Matias acompanhou-nos. Lá dentro, Alice deixou-nos a sós. Ele observou-me a sentar-me na cama e a olhar para o vazio. De repente aproximou-se e beijou-me. Empurrei-o atrapalhada.

- Estás doido? – afastei-me para não lhe dar outro estalo.

- Desculpa, desculpa… - arrependeu-se – Quero que voltes a ser a Luciana que eras! Não aguento ter-te assim. Pensei que se te beijasse irias lembrar-te.

Virei-lhe as costas e aproximei-me de uma mesa pequena, coberta de fotografias nossas.

- As coisas não são assim… Não me vou lembrar de tudo como por magia. – peguei numa das fotografias - Parecemos tão felizes...

- E eramos! – disse de voz trémula. - Não sei quanto tempo irei aguentar longe de ti, eu amo-te tanto!

Afastei-me de repente.

- Quero voltar para casa.
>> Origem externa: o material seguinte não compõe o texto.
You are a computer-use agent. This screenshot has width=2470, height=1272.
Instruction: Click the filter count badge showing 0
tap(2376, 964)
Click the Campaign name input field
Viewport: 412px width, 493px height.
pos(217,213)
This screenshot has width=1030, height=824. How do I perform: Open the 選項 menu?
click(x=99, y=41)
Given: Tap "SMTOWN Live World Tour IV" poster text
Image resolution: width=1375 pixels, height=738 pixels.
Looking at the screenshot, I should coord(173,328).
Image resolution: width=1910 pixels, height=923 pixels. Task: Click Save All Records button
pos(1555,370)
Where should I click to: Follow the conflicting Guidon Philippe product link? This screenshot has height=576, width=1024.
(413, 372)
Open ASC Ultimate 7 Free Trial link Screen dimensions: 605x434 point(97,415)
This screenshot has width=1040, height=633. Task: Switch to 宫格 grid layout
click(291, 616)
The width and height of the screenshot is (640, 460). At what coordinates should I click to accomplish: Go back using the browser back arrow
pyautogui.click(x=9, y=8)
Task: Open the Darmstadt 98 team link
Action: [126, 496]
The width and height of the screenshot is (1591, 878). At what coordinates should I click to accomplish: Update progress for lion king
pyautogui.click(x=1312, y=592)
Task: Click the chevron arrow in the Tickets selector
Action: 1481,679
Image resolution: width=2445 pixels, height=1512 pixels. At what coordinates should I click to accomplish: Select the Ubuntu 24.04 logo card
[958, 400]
Isto não parece real! Parece que de um momento para o outro morri e ressuscitei numa vida completamente diferente!

- Eu percebo. É perfeitamente normal sentires isso mas por favor não vás. Os teus pais não te vão aceitar!

- Claro que me vão aceitar, não admito que digas isso. – desta vez ficara ofendida. – Dizeres isso só para eu ficar aqui não ajuda! Cada vez acredito menos no que tu dizes. - disse pegando no telemóvel – Acabou, vou agora mesmo telefonar para eles.

- Não! - berrou Matias, tirando-me o telemóvel das mãos - Por favor, não faças isso... Vais-te arrepender.

- Dá-me o telemóvel! – exigi.

- Desculpa, isto é para o teu bem. Ainda é cedo para poderes voltar para casa. Dá tempo para a tua irmã poder ajudar-te.

- Ajudar-me em quê? Então vou a pé para casa.

- Não sejas maluca! Estas muito longe de casa!

- Onde estou?

- Não interessa…

- Diz-me! – ordenei.

- Estás em Coimbra…

Olhei em redor sem saber o que pensar. Não tinha qualquer remédio senão ficar ali.

Com isto deitei-me, irritada. Matias não devia fazer aquilo, eu tinha todo o direito de falar com os meus pais quando quisesse. A minha cabeça latejava. Só pedia um telefonema pois começava a ficar com medo que me escondessem que os meus pais estavam mortos.